--- Extracted material ---

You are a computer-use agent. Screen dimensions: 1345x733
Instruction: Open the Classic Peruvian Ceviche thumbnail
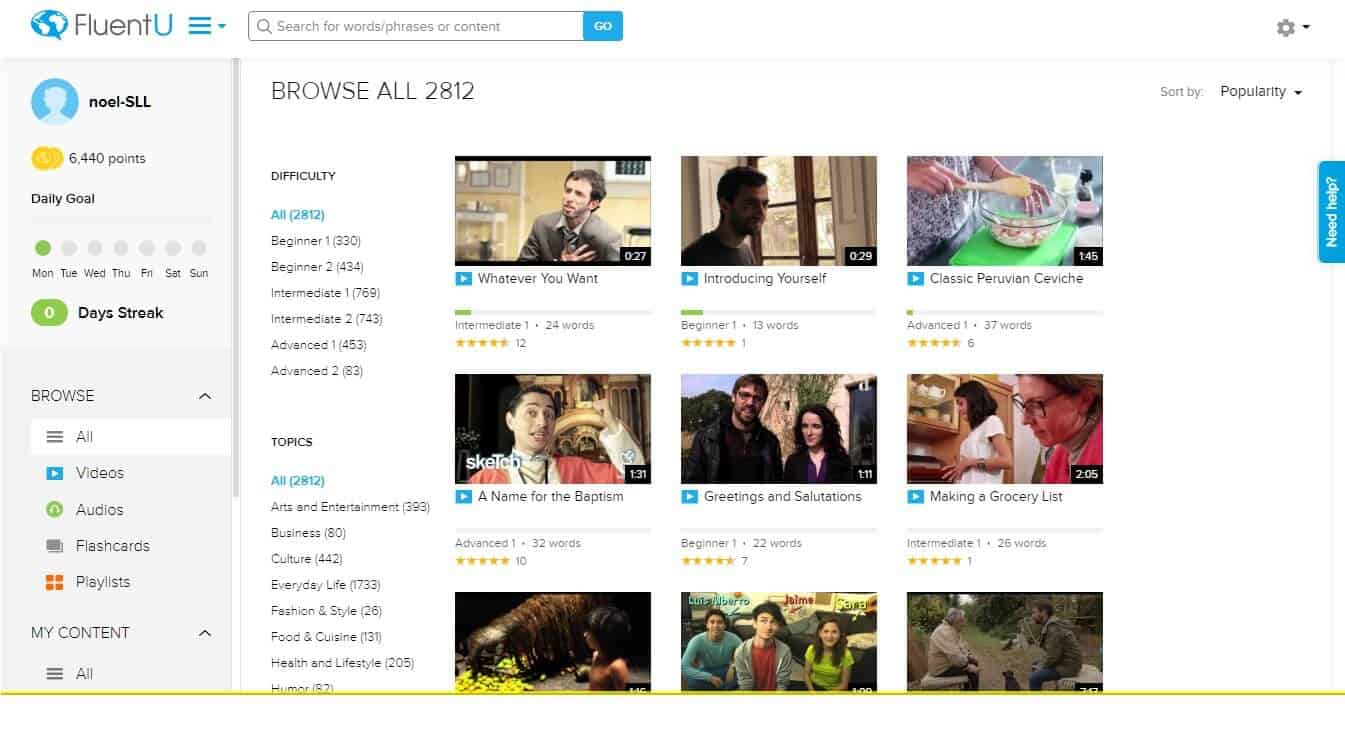[1004, 210]
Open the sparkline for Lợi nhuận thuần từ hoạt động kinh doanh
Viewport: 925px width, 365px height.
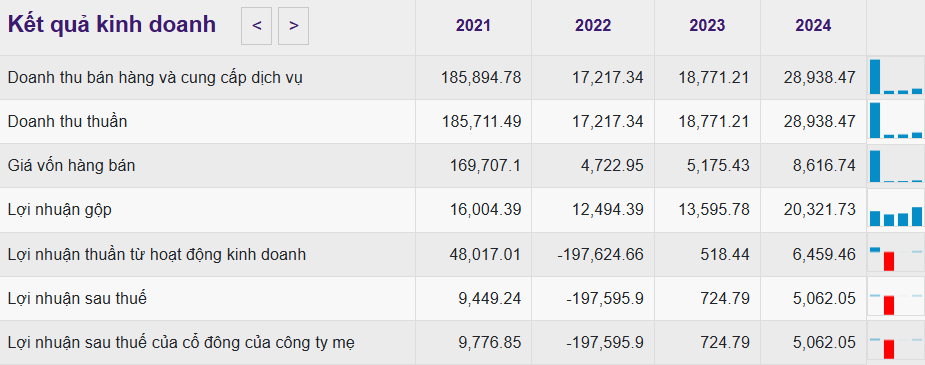point(896,254)
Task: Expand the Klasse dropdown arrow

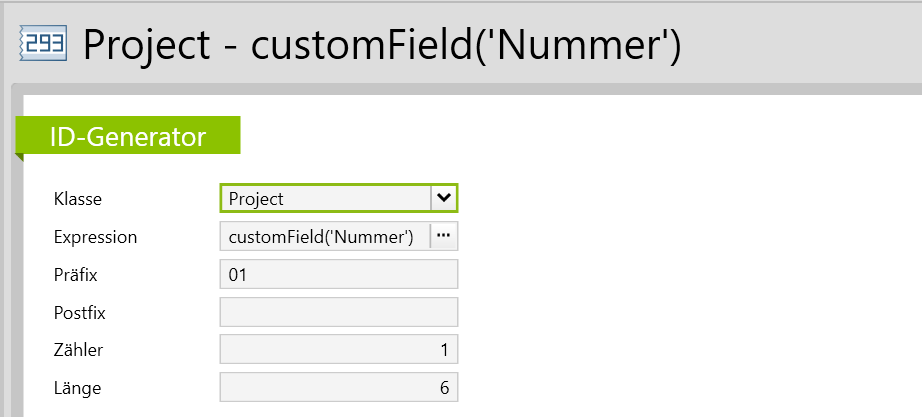Action: point(444,198)
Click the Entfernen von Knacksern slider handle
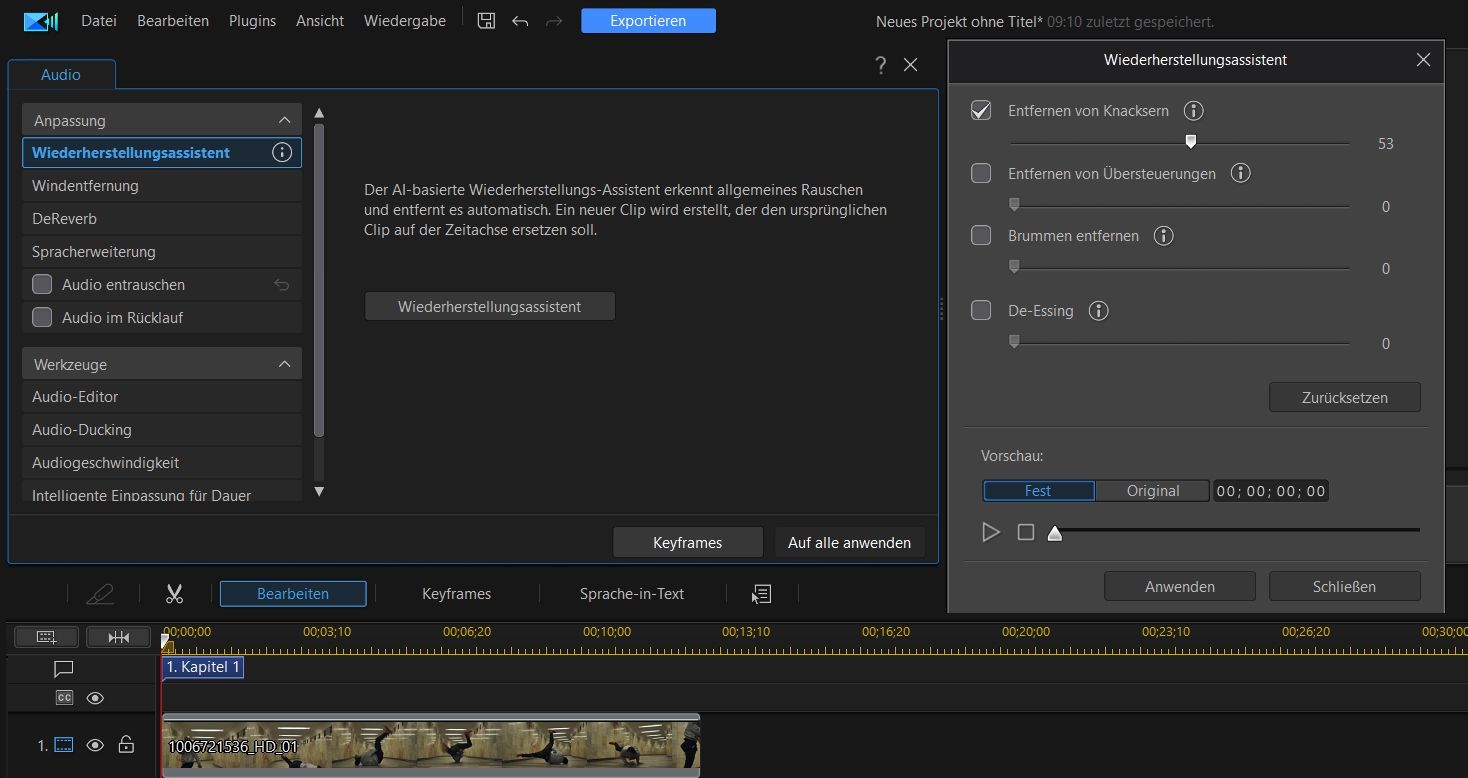The height and width of the screenshot is (778, 1468). pos(1190,142)
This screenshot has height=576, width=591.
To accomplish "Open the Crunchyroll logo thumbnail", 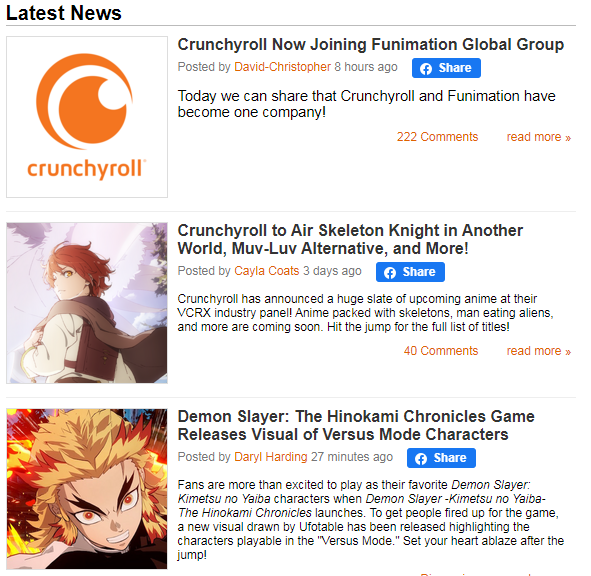I will coord(87,117).
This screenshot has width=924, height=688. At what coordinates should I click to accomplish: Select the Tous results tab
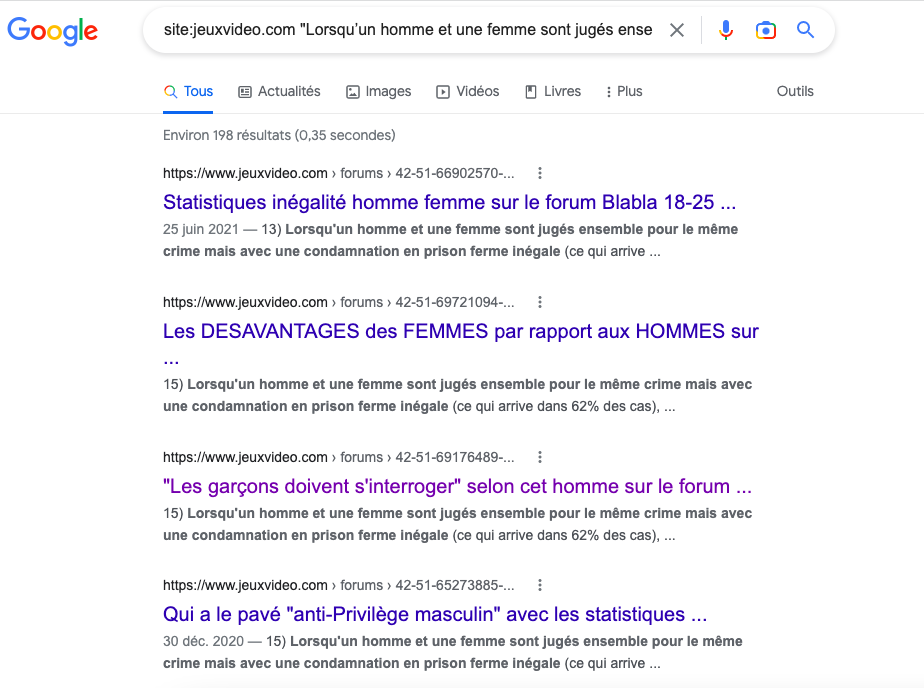tap(188, 91)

---

A picture must not appear in the copy. Transcribe exactly the lines from the one with "This screenshot has width=924, height=688." through the final line of the entries, both included, and no more.

*Response to the exercise*
This screenshot has width=924, height=688. At what coordinates should I click to accomplish: Select the Tous results tab
tap(188, 91)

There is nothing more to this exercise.